— Begin Records —

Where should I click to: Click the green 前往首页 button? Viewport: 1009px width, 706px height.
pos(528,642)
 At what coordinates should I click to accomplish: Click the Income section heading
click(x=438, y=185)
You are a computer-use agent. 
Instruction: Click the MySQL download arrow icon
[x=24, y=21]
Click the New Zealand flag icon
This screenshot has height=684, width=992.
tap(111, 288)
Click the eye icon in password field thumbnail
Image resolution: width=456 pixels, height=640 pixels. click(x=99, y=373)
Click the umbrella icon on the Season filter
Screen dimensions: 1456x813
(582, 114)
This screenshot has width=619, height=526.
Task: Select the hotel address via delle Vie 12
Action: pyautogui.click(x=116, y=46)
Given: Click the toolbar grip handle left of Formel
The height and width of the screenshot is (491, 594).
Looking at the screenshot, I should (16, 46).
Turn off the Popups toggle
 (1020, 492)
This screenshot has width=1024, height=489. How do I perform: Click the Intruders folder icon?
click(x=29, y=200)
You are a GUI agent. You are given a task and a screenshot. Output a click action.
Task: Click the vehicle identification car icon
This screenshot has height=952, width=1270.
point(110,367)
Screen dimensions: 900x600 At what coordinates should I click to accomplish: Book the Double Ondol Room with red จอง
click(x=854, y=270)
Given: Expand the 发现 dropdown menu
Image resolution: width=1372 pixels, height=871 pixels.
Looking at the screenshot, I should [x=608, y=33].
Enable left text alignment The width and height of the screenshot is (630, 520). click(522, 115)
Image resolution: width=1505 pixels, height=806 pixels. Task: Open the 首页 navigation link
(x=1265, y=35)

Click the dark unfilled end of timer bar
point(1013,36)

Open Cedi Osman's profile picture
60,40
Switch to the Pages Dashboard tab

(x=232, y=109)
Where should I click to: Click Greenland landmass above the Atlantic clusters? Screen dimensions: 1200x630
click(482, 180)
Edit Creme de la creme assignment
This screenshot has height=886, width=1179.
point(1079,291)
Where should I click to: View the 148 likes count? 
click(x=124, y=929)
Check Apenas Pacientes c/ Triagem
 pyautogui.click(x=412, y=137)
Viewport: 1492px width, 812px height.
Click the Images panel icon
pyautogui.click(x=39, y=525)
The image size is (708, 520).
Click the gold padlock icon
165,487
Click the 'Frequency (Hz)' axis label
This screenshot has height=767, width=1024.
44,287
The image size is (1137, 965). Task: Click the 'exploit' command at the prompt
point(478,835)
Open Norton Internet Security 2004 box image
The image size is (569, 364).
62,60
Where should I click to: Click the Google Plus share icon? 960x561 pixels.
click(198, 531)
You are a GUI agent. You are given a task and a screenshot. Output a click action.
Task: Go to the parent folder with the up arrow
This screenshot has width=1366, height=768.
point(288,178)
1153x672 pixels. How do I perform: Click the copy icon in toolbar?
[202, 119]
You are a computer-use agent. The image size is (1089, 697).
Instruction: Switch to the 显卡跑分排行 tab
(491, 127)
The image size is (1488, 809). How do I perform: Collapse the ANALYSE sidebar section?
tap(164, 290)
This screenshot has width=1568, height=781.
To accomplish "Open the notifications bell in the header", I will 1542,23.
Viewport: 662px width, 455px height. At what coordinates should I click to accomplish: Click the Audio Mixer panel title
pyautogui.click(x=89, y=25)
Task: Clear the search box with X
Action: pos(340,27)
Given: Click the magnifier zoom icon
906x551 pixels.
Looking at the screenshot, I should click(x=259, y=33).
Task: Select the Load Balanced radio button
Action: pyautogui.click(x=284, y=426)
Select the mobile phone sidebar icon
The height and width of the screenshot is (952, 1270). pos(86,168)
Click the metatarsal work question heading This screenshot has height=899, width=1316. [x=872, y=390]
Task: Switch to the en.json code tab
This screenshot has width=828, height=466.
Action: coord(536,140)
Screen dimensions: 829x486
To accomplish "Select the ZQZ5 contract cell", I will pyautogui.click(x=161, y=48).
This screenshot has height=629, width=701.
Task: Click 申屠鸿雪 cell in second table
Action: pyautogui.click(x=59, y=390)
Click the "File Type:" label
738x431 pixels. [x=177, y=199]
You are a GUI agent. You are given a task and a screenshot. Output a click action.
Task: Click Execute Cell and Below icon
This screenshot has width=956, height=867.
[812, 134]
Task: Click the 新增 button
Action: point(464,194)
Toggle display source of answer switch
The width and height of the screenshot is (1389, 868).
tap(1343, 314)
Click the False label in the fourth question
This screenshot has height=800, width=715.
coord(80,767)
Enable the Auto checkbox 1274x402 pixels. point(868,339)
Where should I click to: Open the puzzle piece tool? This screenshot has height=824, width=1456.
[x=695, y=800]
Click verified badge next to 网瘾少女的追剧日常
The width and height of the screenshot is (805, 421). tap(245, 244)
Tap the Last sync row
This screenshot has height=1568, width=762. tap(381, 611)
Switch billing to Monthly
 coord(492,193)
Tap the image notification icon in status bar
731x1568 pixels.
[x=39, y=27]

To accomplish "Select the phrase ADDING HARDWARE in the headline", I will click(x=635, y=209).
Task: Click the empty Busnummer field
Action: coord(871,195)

— End Records —

Problem details:
Copy all of the material above word for word, changing nothing.

Solution:
Where should I click to: Click the green 前往首页 button? Viewport: 1009px width, 706px height.
pos(528,642)
 At what coordinates should I click to accomplish: Click the Income section heading
click(x=438, y=185)
You are a computer-use agent. 
Instruction: Click the MySQL download arrow icon
[x=24, y=21]
Click the New Zealand flag icon
This screenshot has height=684, width=992.
tap(111, 288)
Click the eye icon in password field thumbnail
Image resolution: width=456 pixels, height=640 pixels. click(x=99, y=373)
Click the umbrella icon on the Season filter
Screen dimensions: 1456x813
(582, 114)
This screenshot has width=619, height=526.
Task: Select the hotel address via delle Vie 12
Action: pyautogui.click(x=116, y=46)
Given: Click the toolbar grip handle left of Formel
The height and width of the screenshot is (491, 594).
Looking at the screenshot, I should (16, 46).
Turn off the Popups toggle
 (1020, 492)
This screenshot has width=1024, height=489. How do I perform: Click the Intruders folder icon?
click(x=29, y=200)
You are a GUI agent. You are given a task and a screenshot. Output a click action.
Task: Click the vehicle identification car icon
This screenshot has height=952, width=1270.
point(110,367)
Screen dimensions: 900x600 At what coordinates should I click to accomplish: Book the Double Ondol Room with red จอง
click(x=854, y=270)
Given: Expand the 发现 dropdown menu
Image resolution: width=1372 pixels, height=871 pixels.
Looking at the screenshot, I should [x=608, y=33].
Enable left text alignment The width and height of the screenshot is (630, 520). click(522, 115)
Image resolution: width=1505 pixels, height=806 pixels. Task: Open the 首页 navigation link
(x=1265, y=35)

Click the dark unfilled end of timer bar
point(1013,36)

Open Cedi Osman's profile picture
60,40
Switch to the Pages Dashboard tab

(x=232, y=109)
Where should I click to: Click Greenland landmass above the Atlantic clusters? Screen dimensions: 1200x630
click(482, 180)
Edit Creme de la creme assignment
This screenshot has height=886, width=1179.
point(1079,291)
Where should I click to: View the 148 likes count? 
click(x=124, y=929)
Check Apenas Pacientes c/ Triagem
 pyautogui.click(x=412, y=137)
Viewport: 1492px width, 812px height.
Click the Images panel icon
pyautogui.click(x=39, y=525)
The image size is (708, 520).
Click the gold padlock icon
165,487
Click the 'Frequency (Hz)' axis label
This screenshot has height=767, width=1024.
44,287
The image size is (1137, 965). Task: Click the 'exploit' command at the prompt
point(478,835)
Open Norton Internet Security 2004 box image
The image size is (569, 364).
62,60
Where should I click to: Click the Google Plus share icon? 960x561 pixels.
click(198, 531)
You are a GUI agent. You are given a task and a screenshot. Output a click action.
Task: Go to the parent folder with the up arrow
This screenshot has width=1366, height=768.
point(288,178)
1153x672 pixels. How do I perform: Click the copy icon in toolbar?
[202, 119]
You are a computer-use agent. The image size is (1089, 697).
Instruction: Switch to the 显卡跑分排行 tab
(491, 127)
The image size is (1488, 809). How do I perform: Collapse the ANALYSE sidebar section?
tap(164, 290)
This screenshot has width=1568, height=781.
To accomplish "Open the notifications bell in the header", I will 1542,23.
Viewport: 662px width, 455px height. At what coordinates should I click to accomplish: Click the Audio Mixer panel title
pyautogui.click(x=89, y=25)
Task: Clear the search box with X
Action: pos(340,27)
Given: Click the magnifier zoom icon
906x551 pixels.
Looking at the screenshot, I should click(x=259, y=33).
Task: Select the Load Balanced radio button
Action: pyautogui.click(x=284, y=426)
Select the mobile phone sidebar icon
The height and width of the screenshot is (952, 1270). pos(86,168)
Click the metatarsal work question heading This screenshot has height=899, width=1316. [x=872, y=390]
Task: Switch to the en.json code tab
This screenshot has width=828, height=466.
Action: coord(536,140)
Screen dimensions: 829x486
To accomplish "Select the ZQZ5 contract cell", I will pyautogui.click(x=161, y=48).
This screenshot has height=629, width=701.
Task: Click 申屠鸿雪 cell in second table
Action: pyautogui.click(x=59, y=390)
Click the "File Type:" label
738x431 pixels. [x=177, y=199]
You are a GUI agent. You are given a task and a screenshot. Output a click action.
Task: Click Execute Cell and Below icon
This screenshot has width=956, height=867.
[812, 134]
Task: Click the 新增 button
Action: point(464,194)
Toggle display source of answer switch
The width and height of the screenshot is (1389, 868).
tap(1343, 314)
Click the False label in the fourth question
This screenshot has height=800, width=715.
coord(80,767)
Enable the Auto checkbox 1274x402 pixels. point(868,339)
Where should I click to: Open the puzzle piece tool? This screenshot has height=824, width=1456.
[x=695, y=800]
Click verified badge next to 网瘾少女的追剧日常
The width and height of the screenshot is (805, 421). tap(245, 244)
Tap the Last sync row
This screenshot has height=1568, width=762. tap(381, 611)
Switch billing to Monthly
 coord(492,193)
Tap the image notification icon in status bar
731x1568 pixels.
[x=39, y=27]

To accomplish "Select the phrase ADDING HARDWARE in the headline", I will click(x=635, y=209).
Task: Click the empty Busnummer field
Action: coord(871,195)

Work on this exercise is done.